Wood-Boyle explained that HomeStart also offers services to the “precariously housed” — those in danger of winding up on the street. “We can’t help all of them, but no one gets turned away,” she said. Of the 2,000 – 3,000 calls they get each year for help maintaining a home, they are able to assist only about 10 percent. The rest they refer to other organizations that can assist them.
This work benefits not just the families they serve but also the state, Wood-Boyle said. The average cost of helping a family stay in a home is $700, versus an average of $30,000 for the state to keep a family in a shelter or motel.
Wood-Boyle said the demand for their services has only increased.
“The need the past couple of years is so much greater because of the economy,” she said.
The ICycle event was made possible through the support of One International Place and Fitness International, the health club inside the building, which provided instructors, music, and 22 cycles.
Building owner Don Chiofaro, 65 and known for his physical fitness as well as his real estate empire, was one of the first crew cycling at 6:30 this morning. He said it was a good event for the building and drew participants from many of the firms who keep offices there.
“We’re happy to do it,” Chiofaro said. “It’s a good cause, and they’re a good group of people.”

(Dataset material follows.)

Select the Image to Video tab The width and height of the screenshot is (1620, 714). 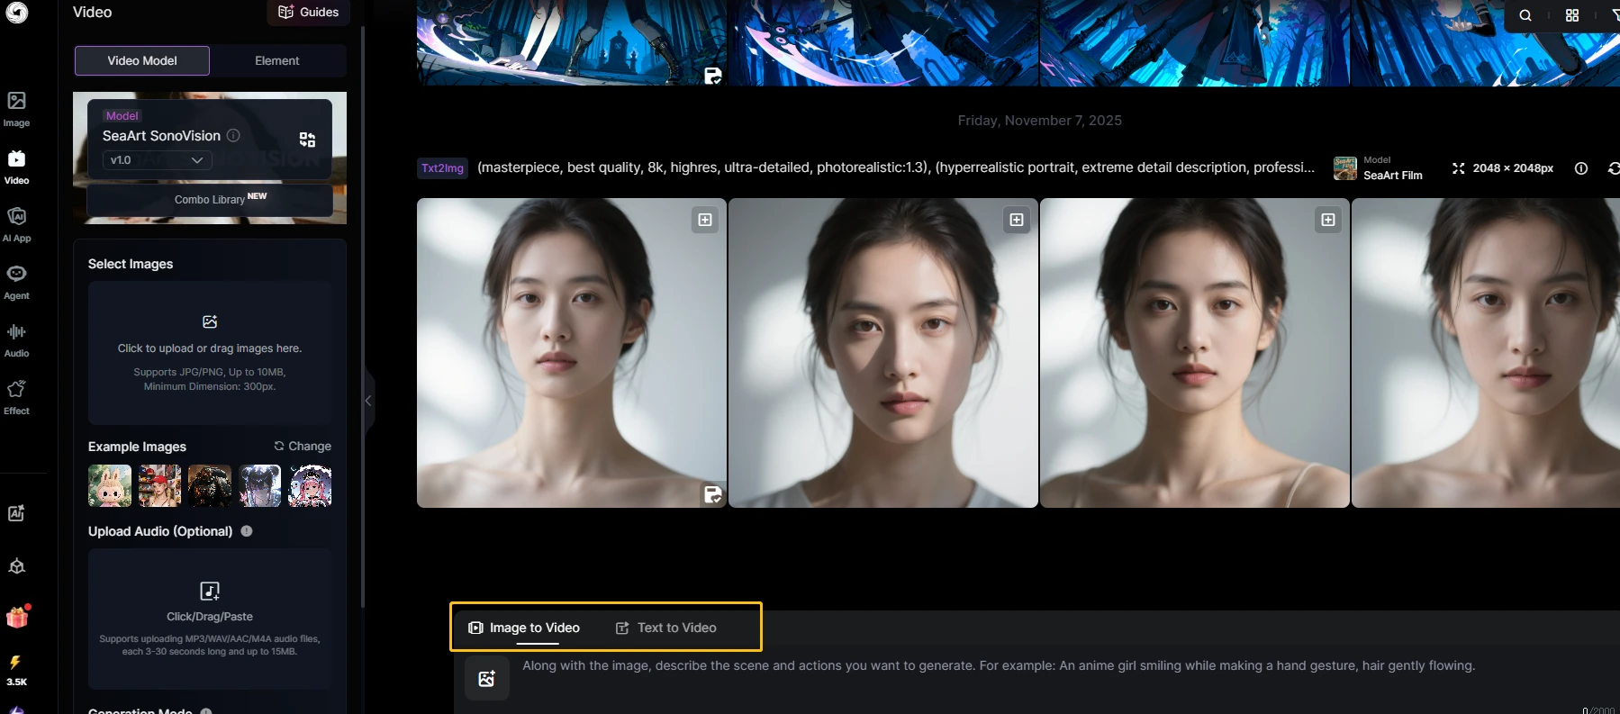point(524,628)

Martin Parquette, a portfolio manager at Morgan Stanley, praised Chiofaro for hosting ICycle. Parquette is a longtime member of Fitness International who became one of the original organizers when Ken Yanofsky, who manages the health club, approached him to discuss his plans for an event to help support HomeStart.
When he’s not managing portfolios, Parquette is a part-time group-cycling instructor who is leading two shifts of cyclists today. He was the one guiding the 11:30 group, made up mostly of staff from Fidelity Investments but also a special guest to ICycle, Miss Massachusetts 2011 Molly Whalen.
Whalen, 21 and a native of Middleboro, was all smiles as she rode her bike wearing a sparkly tiara. Community service is part of her role as Miss Massachusetts, and she said she was happy to help out because HomeStart is “such a good cause and really so needed nowadays.”
The Northeastern University student said she enjoys group-cycling classes, though she hasn’t had much time for them since returning from the Miss America pageant in Las Vegas last month. Speaking after the workout, she said it was fun and the cold didn’t bother her much.
“Once you’re on the bike and you’re moving, it’s not bad,” she said.